You can control alpha to 5 percent (or to any level you want) across a set of n hypothesis tests in several ways; following are some popular ones:
• The Bonferroni adjustment: Test each hypothesis at the 0.05/n alpha level. So to control overall alpha to 0.05 across two primary endpoints, you need p < 0.025 for significance when testing each one.
• A hierarchical testing strategy: Rank your endpoints in descending order of importance. Test the most important one first, and if it gives p < 0.05, conclude that the effect is real. Then test the next most important one, again using p < 0.05 for significance. Continue until you get a nonsignificant result (p > 0.05); then stop testing (or consider all further tests to be only exploratory and don’t draw any formal conclusions about them).
• Controlling the false discovery rate (FDR): This approach has become popular in recent years to deal with large-scale multiplicity, which arises in areas like genomic testing and digital image analysis that may involve many thousands of tests (such as one per gene or one per pixel) instead of just a few. Instead of trying to avoid even a single false conclusion of significance (as the Bonferroni and other classic alpha control methods do), you simply want to control the proportion of tests that come out falsely positive, limiting that false discovery rate to some reasonable fraction of all the tests. These positive results can then be tested in a follow-up study.
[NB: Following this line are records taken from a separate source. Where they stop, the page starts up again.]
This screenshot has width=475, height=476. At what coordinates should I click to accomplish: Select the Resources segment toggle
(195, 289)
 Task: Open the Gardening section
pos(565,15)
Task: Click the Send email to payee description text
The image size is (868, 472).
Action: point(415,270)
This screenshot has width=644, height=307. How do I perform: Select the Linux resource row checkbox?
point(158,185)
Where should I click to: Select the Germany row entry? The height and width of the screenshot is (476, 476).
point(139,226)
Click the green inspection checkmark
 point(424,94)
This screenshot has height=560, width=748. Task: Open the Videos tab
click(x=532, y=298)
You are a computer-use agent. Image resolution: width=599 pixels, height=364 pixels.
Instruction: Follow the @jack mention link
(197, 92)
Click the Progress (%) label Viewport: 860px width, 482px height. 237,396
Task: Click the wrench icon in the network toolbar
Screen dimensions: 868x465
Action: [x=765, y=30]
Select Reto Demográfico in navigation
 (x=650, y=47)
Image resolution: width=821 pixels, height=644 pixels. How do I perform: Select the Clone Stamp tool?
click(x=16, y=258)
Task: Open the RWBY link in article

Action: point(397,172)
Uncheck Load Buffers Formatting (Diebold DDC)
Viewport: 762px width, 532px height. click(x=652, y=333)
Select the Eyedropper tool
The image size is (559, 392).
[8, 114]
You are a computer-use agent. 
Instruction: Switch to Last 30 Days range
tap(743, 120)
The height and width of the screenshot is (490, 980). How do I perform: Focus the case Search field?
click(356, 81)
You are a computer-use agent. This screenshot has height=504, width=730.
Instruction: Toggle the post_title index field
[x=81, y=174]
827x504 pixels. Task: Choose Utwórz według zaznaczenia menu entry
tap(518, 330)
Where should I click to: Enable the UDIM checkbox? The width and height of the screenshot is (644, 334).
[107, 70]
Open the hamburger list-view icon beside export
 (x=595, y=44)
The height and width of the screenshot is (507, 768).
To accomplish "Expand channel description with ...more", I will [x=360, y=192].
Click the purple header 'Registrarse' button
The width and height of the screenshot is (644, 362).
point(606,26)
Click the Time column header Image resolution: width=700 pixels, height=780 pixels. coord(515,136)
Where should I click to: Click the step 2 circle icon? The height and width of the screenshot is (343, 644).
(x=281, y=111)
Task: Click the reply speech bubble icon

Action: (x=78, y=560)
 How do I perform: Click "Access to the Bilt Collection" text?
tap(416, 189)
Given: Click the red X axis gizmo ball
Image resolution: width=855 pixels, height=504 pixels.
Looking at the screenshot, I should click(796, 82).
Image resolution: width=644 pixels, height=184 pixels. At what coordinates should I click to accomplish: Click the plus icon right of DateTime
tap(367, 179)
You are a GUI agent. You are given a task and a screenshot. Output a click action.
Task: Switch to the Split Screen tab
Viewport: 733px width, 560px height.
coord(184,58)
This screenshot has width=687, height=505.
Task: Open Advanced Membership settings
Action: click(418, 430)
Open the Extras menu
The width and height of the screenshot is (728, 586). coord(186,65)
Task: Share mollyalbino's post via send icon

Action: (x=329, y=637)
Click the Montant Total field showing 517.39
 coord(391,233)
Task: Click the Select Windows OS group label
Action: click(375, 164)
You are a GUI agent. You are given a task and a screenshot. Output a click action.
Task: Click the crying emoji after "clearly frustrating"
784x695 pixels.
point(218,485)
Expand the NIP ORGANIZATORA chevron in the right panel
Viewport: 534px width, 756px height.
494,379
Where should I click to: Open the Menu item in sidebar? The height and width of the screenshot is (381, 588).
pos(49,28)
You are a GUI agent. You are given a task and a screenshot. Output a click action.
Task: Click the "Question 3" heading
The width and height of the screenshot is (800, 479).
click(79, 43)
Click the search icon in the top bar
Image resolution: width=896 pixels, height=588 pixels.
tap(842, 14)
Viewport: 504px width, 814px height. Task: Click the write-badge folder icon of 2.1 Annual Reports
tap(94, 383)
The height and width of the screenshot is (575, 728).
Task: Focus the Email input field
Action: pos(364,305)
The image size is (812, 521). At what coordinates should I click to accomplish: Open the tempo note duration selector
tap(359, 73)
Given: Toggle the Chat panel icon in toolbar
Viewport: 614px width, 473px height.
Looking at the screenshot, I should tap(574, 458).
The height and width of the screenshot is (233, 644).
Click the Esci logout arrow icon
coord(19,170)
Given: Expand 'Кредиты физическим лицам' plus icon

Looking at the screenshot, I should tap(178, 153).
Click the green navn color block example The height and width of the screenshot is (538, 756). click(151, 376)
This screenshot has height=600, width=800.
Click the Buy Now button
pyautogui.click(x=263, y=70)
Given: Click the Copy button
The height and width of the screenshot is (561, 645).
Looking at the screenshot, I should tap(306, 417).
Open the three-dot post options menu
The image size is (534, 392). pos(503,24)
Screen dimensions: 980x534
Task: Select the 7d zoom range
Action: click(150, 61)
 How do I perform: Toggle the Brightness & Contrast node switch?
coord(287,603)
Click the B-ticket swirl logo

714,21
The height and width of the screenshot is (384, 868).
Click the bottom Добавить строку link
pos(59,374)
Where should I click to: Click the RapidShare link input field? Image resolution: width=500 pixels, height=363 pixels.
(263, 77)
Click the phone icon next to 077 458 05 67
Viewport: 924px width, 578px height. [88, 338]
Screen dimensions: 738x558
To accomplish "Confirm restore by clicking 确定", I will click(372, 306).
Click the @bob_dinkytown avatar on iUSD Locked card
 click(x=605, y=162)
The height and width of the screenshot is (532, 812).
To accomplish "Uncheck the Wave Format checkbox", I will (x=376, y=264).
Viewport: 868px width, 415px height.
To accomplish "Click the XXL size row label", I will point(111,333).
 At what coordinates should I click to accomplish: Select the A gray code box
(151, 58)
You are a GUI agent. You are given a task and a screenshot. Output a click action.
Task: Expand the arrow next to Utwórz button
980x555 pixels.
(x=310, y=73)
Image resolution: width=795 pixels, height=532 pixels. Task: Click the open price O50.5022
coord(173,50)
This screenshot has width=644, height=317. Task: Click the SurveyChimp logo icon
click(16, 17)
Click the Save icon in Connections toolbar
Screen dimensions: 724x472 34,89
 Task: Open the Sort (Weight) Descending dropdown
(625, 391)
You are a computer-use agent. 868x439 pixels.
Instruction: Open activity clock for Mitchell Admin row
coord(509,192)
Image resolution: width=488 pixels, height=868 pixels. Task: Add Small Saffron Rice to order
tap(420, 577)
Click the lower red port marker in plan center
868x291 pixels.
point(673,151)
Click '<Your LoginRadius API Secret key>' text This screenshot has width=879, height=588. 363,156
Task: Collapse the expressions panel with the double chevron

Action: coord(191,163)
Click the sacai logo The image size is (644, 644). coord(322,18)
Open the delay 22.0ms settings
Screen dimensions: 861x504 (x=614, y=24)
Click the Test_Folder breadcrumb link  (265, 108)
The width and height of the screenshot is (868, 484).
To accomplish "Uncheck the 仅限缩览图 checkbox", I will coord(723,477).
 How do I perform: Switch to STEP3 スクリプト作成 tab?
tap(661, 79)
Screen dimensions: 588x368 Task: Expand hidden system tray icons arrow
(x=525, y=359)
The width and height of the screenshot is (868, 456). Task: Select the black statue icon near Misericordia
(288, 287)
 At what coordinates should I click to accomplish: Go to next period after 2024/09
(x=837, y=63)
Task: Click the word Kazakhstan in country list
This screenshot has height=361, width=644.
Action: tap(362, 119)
Incorporating interim analyses
An interim analysis is one that’s carried out before the conclusion of a clinical trial, using only the data that has been obtained so far. Interim analyses can be blinded or unblinded and can be done for several reasons:
An IRB may require an early look at the data to ensure that subjects aren’t being exposed to an unacceptable level of risk.
You may want to examine data halfway through the trial to see whether the trial can be stopped early for one of the following reasons:
• The product is so effective that going to completion isn’t necessary to prove significance.
• The product is so ineffective that continuing the trial is futile.
You may want to check some of the assumptions that went into the original design and sample-size calculations of the trial (like within-group variability, recruitment rates, base event rates, and so on) to see whether the total sample size should be adjusted upward or downward.
If the interim analysis could possibly lead to early stopping of the trial for proven efficacy, then the issue of multiplicity comes into play, and special methods must be used to control alpha across the interim and final analyses. These methods often involve some kind of alpha spending strategy. The concepts are subtle, and the calculations can be complicated, but here’s a very simple example that illustrates the basic concept. Suppose your original plan is to test the efficacy endpoint at the end of the trial at the 5 percent alpha level. If you want to design an interim analysis into this trial, you may use this two-part strategy:
1. Spend one-fifth of the available 5 percent alpha at the interim analysis.
The interim analysis p value must be < 0.01 to stop the trial early and claim efficacy.
2. Spend the remaining four-fifths of the 5 percent alpha at the end.
The end analysis p value must be < 0.04 to claim efficacy.
This strategy preserves the 5 percent overall alpha level while still giving the drug a chance to prove itself at an early point in the trial.